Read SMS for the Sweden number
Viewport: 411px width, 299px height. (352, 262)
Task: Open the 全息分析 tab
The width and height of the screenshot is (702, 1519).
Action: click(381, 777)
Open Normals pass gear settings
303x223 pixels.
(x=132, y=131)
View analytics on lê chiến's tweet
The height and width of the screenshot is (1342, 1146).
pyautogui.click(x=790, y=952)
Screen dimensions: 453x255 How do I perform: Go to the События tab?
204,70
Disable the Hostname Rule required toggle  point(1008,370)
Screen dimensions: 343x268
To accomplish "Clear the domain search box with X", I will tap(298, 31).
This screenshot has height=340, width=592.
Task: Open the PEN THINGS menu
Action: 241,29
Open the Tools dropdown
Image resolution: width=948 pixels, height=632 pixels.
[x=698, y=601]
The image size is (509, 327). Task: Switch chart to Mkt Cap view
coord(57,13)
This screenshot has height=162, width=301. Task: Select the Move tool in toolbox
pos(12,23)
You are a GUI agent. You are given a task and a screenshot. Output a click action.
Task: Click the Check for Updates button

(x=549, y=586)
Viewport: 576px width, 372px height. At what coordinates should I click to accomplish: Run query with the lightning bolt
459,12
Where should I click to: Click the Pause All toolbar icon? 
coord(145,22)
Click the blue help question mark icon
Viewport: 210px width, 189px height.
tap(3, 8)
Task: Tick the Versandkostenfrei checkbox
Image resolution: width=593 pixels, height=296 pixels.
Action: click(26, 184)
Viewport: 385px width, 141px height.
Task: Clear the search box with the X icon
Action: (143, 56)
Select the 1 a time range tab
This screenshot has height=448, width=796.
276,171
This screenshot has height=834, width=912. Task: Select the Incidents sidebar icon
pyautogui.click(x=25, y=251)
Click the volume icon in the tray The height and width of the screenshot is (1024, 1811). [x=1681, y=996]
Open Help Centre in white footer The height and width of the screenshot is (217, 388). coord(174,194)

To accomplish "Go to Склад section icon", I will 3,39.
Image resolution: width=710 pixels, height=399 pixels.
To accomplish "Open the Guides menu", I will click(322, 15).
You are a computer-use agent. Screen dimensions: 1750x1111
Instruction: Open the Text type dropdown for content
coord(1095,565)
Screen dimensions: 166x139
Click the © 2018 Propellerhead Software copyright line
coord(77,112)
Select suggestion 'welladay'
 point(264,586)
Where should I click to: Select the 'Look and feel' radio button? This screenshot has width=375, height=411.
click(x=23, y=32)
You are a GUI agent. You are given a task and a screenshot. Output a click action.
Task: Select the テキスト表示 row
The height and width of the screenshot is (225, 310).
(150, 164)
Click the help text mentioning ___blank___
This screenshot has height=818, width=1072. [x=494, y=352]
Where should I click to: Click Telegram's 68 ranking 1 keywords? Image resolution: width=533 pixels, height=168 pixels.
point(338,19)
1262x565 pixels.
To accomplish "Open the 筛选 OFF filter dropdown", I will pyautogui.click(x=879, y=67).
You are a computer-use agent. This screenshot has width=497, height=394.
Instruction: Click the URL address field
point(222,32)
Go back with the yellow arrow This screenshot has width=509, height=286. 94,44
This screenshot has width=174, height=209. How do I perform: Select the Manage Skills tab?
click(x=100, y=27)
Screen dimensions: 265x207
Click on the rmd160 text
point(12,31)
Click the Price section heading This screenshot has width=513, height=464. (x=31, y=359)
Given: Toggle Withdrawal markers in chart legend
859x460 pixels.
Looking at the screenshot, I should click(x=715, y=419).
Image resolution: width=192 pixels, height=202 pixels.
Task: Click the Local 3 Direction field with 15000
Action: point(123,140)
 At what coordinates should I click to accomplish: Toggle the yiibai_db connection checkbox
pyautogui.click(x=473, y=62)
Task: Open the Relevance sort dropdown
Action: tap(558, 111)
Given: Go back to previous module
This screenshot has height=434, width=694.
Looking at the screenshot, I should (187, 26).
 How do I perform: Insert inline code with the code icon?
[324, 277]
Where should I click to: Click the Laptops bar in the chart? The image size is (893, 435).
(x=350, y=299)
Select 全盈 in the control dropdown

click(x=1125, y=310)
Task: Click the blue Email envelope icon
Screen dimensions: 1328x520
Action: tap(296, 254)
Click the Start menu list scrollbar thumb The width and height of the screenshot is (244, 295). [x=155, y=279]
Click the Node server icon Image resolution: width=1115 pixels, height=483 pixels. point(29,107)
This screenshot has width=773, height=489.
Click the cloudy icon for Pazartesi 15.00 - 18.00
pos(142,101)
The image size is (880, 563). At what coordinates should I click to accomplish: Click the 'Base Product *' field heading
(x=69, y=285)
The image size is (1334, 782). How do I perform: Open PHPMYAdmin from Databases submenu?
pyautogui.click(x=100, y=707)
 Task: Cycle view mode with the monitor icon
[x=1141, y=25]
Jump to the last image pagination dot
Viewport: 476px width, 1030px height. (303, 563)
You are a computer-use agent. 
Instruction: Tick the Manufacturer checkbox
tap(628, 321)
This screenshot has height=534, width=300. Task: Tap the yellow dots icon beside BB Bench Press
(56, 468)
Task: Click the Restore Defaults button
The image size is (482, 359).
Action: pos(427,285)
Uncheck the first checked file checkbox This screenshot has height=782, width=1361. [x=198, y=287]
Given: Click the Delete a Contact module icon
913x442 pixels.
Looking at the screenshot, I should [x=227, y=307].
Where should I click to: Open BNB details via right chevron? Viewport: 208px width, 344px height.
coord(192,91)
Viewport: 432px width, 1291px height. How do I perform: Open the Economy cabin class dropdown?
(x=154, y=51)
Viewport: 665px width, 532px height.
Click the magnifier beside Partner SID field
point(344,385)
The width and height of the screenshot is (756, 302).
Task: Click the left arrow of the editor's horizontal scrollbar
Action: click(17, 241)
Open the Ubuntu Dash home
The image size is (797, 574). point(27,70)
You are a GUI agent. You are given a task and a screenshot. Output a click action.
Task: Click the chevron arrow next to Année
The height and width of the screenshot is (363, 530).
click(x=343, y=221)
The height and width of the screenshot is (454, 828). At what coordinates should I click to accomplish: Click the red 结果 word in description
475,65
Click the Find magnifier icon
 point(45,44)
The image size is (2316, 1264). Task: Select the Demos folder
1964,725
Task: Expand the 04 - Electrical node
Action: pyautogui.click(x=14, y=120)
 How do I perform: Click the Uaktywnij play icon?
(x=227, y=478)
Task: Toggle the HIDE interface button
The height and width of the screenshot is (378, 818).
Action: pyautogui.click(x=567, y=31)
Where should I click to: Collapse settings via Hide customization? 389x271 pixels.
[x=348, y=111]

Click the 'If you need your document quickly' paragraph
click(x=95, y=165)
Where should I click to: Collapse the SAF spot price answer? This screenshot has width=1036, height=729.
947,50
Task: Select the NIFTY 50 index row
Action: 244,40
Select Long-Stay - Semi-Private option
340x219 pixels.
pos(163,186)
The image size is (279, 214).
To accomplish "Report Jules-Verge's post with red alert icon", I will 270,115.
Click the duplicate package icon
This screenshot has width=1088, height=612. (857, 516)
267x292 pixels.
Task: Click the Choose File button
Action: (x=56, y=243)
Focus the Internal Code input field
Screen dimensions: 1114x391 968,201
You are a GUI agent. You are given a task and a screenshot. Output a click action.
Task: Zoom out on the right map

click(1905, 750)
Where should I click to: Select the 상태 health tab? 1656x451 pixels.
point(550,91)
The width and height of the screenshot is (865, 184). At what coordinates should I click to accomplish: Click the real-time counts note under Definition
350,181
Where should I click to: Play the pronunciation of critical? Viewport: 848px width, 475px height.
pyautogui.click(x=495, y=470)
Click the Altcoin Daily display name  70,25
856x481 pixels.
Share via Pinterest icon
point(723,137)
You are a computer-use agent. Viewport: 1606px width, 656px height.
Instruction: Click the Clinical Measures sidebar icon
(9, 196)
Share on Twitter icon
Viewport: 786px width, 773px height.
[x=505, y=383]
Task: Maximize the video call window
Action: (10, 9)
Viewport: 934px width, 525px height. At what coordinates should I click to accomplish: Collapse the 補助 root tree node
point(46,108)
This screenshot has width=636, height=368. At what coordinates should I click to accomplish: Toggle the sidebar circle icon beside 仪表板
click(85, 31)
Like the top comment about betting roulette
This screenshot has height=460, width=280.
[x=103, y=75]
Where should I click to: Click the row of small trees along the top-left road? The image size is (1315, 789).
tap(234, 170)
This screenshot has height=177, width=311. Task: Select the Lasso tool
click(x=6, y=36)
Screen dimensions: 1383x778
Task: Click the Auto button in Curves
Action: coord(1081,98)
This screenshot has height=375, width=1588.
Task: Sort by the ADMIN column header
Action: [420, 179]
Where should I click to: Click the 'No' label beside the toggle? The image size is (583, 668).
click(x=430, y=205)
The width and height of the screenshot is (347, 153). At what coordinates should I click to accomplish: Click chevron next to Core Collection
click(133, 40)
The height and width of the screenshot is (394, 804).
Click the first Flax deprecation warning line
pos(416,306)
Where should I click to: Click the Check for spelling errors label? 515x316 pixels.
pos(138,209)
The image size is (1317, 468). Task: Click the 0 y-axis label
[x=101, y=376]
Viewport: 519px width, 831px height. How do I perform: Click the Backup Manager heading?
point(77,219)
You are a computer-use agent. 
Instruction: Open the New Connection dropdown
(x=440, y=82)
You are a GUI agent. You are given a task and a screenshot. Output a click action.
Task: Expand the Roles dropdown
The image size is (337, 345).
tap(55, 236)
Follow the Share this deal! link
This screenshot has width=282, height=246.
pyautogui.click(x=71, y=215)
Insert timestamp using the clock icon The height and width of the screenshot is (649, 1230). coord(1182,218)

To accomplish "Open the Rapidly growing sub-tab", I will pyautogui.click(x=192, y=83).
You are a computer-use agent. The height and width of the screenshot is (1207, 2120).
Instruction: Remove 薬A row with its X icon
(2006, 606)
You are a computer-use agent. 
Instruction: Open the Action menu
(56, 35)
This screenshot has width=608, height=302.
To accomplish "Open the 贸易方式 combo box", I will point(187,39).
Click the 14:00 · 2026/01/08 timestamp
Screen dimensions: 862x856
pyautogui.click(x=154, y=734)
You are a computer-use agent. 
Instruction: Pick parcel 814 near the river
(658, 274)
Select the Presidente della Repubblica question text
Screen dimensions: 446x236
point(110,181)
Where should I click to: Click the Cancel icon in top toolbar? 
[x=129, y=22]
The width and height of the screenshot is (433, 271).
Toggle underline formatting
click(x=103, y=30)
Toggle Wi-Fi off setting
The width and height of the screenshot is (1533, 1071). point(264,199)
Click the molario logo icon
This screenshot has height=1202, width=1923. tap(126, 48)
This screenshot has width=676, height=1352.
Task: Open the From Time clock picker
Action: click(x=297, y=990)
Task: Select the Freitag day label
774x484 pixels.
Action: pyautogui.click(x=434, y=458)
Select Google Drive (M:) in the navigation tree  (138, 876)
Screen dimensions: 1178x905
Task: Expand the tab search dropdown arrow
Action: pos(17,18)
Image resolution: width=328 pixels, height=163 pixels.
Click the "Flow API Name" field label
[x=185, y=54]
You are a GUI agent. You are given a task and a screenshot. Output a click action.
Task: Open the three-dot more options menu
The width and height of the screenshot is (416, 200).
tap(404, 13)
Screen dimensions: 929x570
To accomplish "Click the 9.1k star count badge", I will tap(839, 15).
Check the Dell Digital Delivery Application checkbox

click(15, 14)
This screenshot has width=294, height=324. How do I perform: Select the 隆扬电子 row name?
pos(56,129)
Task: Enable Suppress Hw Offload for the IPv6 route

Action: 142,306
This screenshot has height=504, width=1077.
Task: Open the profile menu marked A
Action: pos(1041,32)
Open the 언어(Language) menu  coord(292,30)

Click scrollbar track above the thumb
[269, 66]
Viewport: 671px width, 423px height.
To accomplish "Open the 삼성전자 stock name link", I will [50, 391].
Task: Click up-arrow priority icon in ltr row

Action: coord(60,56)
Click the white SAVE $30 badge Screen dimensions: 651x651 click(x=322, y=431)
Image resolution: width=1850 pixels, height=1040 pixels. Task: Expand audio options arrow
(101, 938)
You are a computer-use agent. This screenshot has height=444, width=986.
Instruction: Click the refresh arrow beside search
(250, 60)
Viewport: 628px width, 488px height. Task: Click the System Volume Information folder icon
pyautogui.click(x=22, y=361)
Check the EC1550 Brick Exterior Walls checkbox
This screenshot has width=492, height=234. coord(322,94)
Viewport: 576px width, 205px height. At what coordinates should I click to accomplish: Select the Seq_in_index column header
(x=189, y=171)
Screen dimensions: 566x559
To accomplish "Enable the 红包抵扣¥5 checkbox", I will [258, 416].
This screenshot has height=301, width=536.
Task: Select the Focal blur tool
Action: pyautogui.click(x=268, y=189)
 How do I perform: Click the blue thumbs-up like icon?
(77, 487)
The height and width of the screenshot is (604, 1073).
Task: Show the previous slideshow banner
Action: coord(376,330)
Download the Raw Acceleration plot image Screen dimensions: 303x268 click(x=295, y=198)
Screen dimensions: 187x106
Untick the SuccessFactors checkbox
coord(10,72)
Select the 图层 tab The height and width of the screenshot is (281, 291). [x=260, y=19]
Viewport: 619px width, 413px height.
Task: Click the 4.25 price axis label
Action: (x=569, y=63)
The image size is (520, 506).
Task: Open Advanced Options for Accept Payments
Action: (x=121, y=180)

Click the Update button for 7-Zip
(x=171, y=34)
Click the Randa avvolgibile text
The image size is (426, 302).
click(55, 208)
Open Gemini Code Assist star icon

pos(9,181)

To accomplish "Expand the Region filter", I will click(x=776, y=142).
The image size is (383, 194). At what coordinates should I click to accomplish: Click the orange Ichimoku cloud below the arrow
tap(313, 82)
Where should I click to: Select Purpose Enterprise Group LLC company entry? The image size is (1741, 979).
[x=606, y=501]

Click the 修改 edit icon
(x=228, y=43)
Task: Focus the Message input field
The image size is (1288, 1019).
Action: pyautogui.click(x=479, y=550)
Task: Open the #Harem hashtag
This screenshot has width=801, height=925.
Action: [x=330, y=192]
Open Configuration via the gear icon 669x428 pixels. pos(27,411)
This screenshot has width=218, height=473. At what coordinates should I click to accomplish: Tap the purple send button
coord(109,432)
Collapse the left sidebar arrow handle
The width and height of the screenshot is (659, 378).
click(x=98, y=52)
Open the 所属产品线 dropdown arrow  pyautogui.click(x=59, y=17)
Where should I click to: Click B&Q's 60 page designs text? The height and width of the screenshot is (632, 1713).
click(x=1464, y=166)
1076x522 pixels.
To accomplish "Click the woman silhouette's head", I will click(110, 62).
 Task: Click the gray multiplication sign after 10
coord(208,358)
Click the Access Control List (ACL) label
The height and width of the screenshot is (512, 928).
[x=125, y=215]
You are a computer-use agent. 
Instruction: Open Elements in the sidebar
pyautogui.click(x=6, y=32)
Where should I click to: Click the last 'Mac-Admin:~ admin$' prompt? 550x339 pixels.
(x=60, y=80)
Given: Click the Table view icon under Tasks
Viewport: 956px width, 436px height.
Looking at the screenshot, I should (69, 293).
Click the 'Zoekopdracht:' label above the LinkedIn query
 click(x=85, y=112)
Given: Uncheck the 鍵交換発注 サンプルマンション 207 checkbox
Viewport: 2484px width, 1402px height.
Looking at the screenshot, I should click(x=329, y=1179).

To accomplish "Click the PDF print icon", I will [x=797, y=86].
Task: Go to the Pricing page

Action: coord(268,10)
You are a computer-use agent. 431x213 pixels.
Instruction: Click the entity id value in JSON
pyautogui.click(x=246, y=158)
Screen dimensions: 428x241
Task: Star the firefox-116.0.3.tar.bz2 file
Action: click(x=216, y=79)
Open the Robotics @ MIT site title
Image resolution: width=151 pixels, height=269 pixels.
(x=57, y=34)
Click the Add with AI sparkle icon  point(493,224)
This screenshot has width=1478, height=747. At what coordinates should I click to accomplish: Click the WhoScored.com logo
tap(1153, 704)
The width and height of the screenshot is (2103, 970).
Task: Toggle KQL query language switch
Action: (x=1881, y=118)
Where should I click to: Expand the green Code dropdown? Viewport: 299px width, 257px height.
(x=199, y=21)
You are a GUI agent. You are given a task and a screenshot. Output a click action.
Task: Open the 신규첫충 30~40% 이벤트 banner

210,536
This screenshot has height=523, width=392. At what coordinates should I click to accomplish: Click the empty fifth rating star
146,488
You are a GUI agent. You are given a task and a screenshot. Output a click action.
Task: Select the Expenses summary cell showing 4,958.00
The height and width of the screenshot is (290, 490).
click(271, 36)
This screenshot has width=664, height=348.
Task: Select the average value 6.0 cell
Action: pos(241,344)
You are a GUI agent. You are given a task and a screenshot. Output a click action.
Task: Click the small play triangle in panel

* _AIM OF THE EXERCISE_
Reproduce every line of the items between the line containing "Click scrollbar track above the thumb" and the line containing "Click the white", inclusive, requests included. Adjust each answer coordinate by adding -95 to it.

* _CORRECT ANSWER_
Click scrollbar track above the thumb
[174, -29]
Viewport: 671px width, 423px height.
To accomplish "Open the 삼성전자 stock name link", I will [-45, 296].
Task: Click up-arrow priority icon in ltr row

Action: coord(-35,-39)
Click the white SAVE $30 badge Screen dimensions: 651x651 click(x=227, y=336)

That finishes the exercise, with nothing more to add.